On Wed, Jan 22, 2020 at 8:01 AM Jon Ribbens via Python-list
<python-list@python.org> wrote:
>
> On 2020-01-21, Chris Angelico <ros...@gmail.com> wrote:
> > On Wed, Jan 22, 2020 at 4:42 AM Stephen Tucker <stephen_tuc...@sil.org> 
> > wrote:
> >> I am left concluding that mytup is not actually a tuple (even though type
> >> (mytup) tells me that it is).
> >
> > If type(mytup) is tuple, then mytup really truly is a tuple. There is
> > no other conclusion.
> >
> >> My only explanation is that mytup is, actually, a pointer to a tuple; the
> >> pointer can't change, but the contents of that pointer (or the data to
> >> which the pointer points) can change.
> >
> > Incorrect. Python simply doesn't have that concept.
>
> It's a bit weird that you took the bit where he realised exactly what
> is actually happening and replied "incorrect".

What do you mean? In what way is mytup a pointer to something that can
change?
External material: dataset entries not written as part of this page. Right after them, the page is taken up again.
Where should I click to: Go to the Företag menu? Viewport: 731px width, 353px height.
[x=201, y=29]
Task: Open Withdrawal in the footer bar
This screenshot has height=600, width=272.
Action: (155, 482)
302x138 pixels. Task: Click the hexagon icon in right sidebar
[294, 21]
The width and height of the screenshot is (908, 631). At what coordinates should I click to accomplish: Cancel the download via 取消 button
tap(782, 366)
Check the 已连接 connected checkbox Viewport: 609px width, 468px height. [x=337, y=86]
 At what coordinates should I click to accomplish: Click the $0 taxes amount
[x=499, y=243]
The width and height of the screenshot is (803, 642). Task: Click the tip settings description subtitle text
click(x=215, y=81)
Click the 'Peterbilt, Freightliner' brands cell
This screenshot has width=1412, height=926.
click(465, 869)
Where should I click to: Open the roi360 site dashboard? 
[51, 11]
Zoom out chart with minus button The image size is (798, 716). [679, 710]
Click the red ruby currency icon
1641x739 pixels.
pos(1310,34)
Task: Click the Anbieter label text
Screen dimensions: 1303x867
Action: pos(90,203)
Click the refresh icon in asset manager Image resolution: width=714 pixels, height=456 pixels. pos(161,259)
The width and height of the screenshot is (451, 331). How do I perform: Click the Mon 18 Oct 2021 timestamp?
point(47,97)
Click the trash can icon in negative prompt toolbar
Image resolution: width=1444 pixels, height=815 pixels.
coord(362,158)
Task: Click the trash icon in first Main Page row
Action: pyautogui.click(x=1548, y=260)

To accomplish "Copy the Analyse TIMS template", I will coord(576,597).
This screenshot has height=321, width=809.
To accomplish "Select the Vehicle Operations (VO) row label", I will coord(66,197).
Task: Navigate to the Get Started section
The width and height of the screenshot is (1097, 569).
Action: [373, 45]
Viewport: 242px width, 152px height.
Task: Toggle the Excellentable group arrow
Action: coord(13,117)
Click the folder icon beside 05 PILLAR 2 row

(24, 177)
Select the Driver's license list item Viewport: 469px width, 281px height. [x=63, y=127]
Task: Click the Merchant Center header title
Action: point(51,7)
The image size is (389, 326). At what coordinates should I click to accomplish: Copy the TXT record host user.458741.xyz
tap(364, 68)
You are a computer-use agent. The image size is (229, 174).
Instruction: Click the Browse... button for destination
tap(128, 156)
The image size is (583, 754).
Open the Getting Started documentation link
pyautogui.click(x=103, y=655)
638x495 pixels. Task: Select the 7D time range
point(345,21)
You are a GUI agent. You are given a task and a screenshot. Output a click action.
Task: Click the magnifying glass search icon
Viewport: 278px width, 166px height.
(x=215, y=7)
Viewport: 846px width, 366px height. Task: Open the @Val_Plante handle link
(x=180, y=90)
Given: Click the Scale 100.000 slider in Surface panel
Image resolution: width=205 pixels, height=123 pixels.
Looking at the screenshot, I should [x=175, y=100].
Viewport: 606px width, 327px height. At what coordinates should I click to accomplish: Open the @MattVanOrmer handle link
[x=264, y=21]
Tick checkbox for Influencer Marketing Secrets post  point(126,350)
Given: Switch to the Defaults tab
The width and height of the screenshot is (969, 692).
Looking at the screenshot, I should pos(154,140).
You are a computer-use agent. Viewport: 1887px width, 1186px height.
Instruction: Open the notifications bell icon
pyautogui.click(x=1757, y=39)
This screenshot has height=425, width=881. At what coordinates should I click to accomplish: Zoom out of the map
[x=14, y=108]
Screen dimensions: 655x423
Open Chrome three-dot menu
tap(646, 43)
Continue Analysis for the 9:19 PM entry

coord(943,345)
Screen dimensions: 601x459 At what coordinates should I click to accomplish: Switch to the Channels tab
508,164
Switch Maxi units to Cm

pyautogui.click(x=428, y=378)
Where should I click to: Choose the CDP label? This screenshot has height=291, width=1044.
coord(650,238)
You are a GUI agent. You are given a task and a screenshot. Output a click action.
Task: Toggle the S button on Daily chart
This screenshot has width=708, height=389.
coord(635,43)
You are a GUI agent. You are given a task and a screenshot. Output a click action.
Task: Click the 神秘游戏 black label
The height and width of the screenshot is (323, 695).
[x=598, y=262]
If you're looking at a mutable object like a list, then you
could say that the variable is a reference to something that can
change ("pointer" is misleading, as Python references don't have
C-style pointer semantics, but near enough); however, you can't
replace the object at a particular location with a completely
different object, you can only make changes that the object itself
supports. And since this is a tuple, there are no such changes.

So what he's seeing cannot possibly be as he describes. In what way
are you saying that this is "exactly what is actually happening"?